Aim of the task => In the listing below, find the line containing "Click the download" and the line containing "Click the new request plus icon". Repeat exactly those two lines and every line between them.

Stored data =>
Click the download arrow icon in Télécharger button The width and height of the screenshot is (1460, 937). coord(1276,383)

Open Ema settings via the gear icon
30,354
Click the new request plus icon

==

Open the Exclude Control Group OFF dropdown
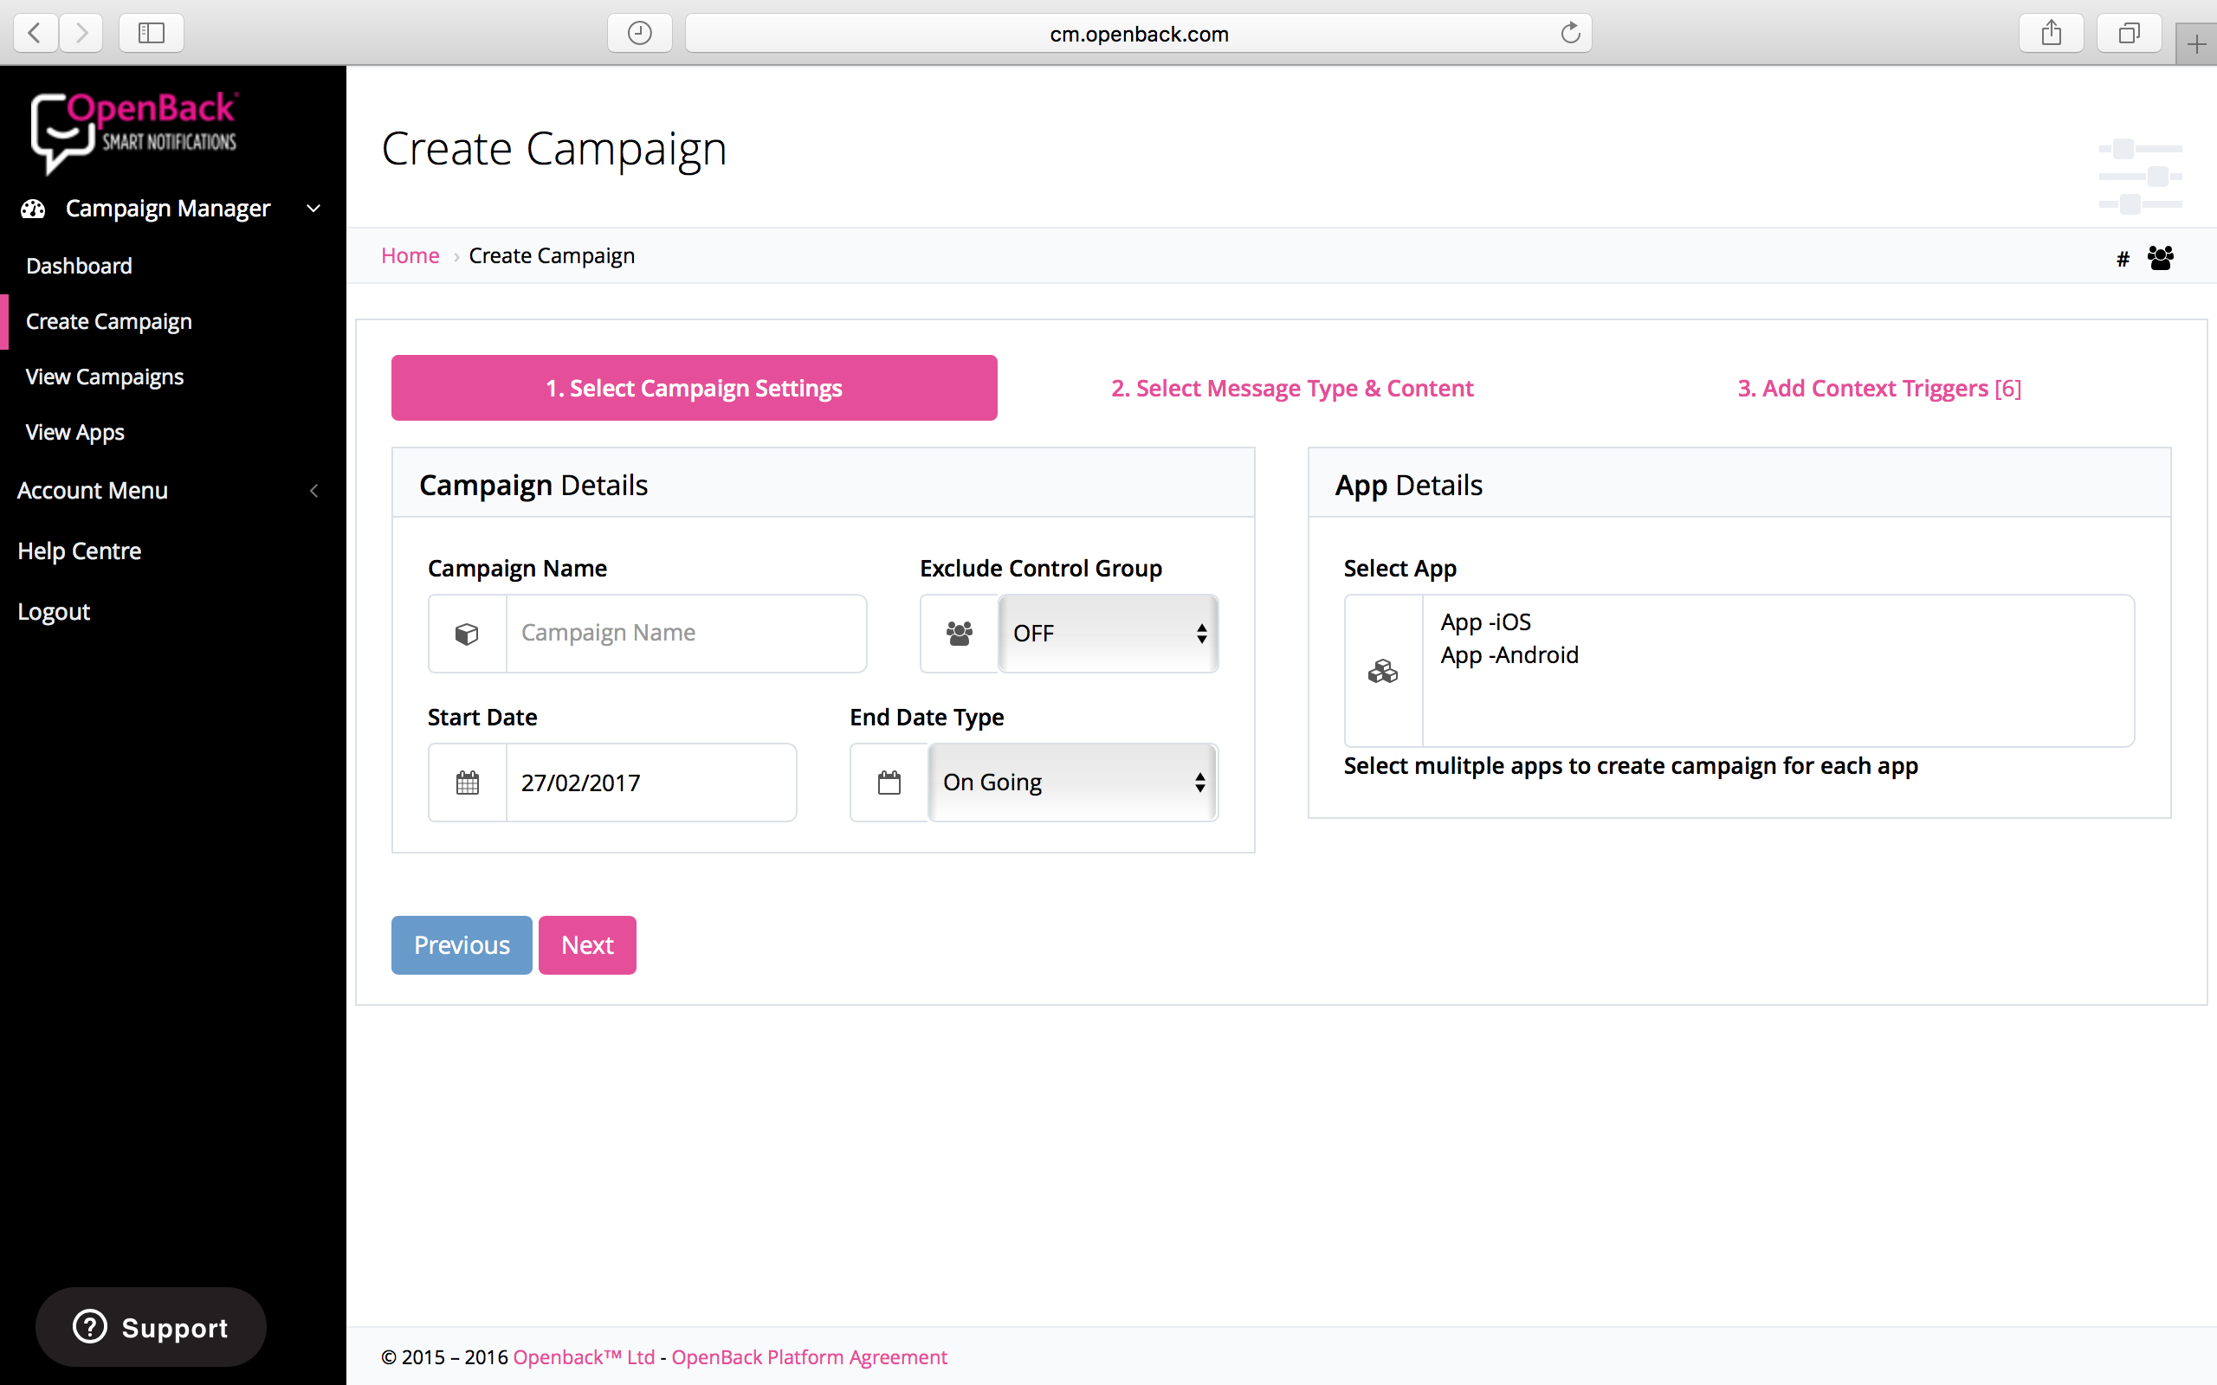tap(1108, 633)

Reply =>
Click the download arrow icon in Télécharger button The width and height of the screenshot is (1460, 937). coord(1276,383)

Open Ema settings via the gear icon
30,354
Click the new request plus icon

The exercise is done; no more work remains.